= Hobbit (word) =

Word used by J.R.R. Tolkien

The word hobbit was used by J. R. R. Tolkien as the name of a race of small humanoids in his fantasy fiction, the first published being The Hobbit in 1937. The Oxford English Dictionary, which added an entry for the word in the 1970s, credits Tolkien with coining it. Since then, however, it has been noted that there is prior evidence of the word, in a 19th-century list of legendary creatures. In 1971, Tolkien stated that he remembered making up the word himself, admitting that there was nothing but his "nude parole" to support the claim that he was uninfluenced by such similar words as hobgoblin. His choice may have been affected on his own admission by the title of Sinclair Lewis's 1922 novel Babbitt. The Tolkien scholar Tom Shippey has pointed out several parallels, including comparisons in The Hobbit, with the word "rabbit".

== Use by Tolkien ==

=== Proposed etymology ===

By Tolkien's own account, the coining of the name hobbit was a spontaneous flash of intuition. When he was busy grading examination papers, the word popped into his mind, not in isolation but as part of an entire sentence, which was to become the incipit of The Hobbit, "In a hole in the ground there lived a hobbit."

Tolkien etymologized the name hobbit as the regular Modern English outcome of a hypothetical Old English *hol-bytla "hole builder". Within the linguistic fiction of The Lord of the Rings, the English etymology of Old English hol-bytlan → Modern English hobbit is the supposed translation of an "original" etymology of Rohirric kud-dukan → Westron kuduk.

* Data lines:
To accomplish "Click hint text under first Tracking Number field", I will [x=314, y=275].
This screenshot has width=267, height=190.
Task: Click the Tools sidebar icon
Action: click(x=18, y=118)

* Task set:
**1)** Shorten the paragraph in the hobbit article that starts "By Tolkien's own account" to one or two sentences, keeping its main facts.
**2)** List every language named in the hobbit article.
Use only the article on the word hobbit, not the lines.

* Final results:
**1)** Tolkien said the name hobbit came to him in a sudden flash while he was grading exam papers. It arrived as part of a whole sentence that became the opening line of The Hobbit: "In a hole in the ground there lived a hobbit."

**2)**
- Old English
- Modern English
- Rohirric
- Westron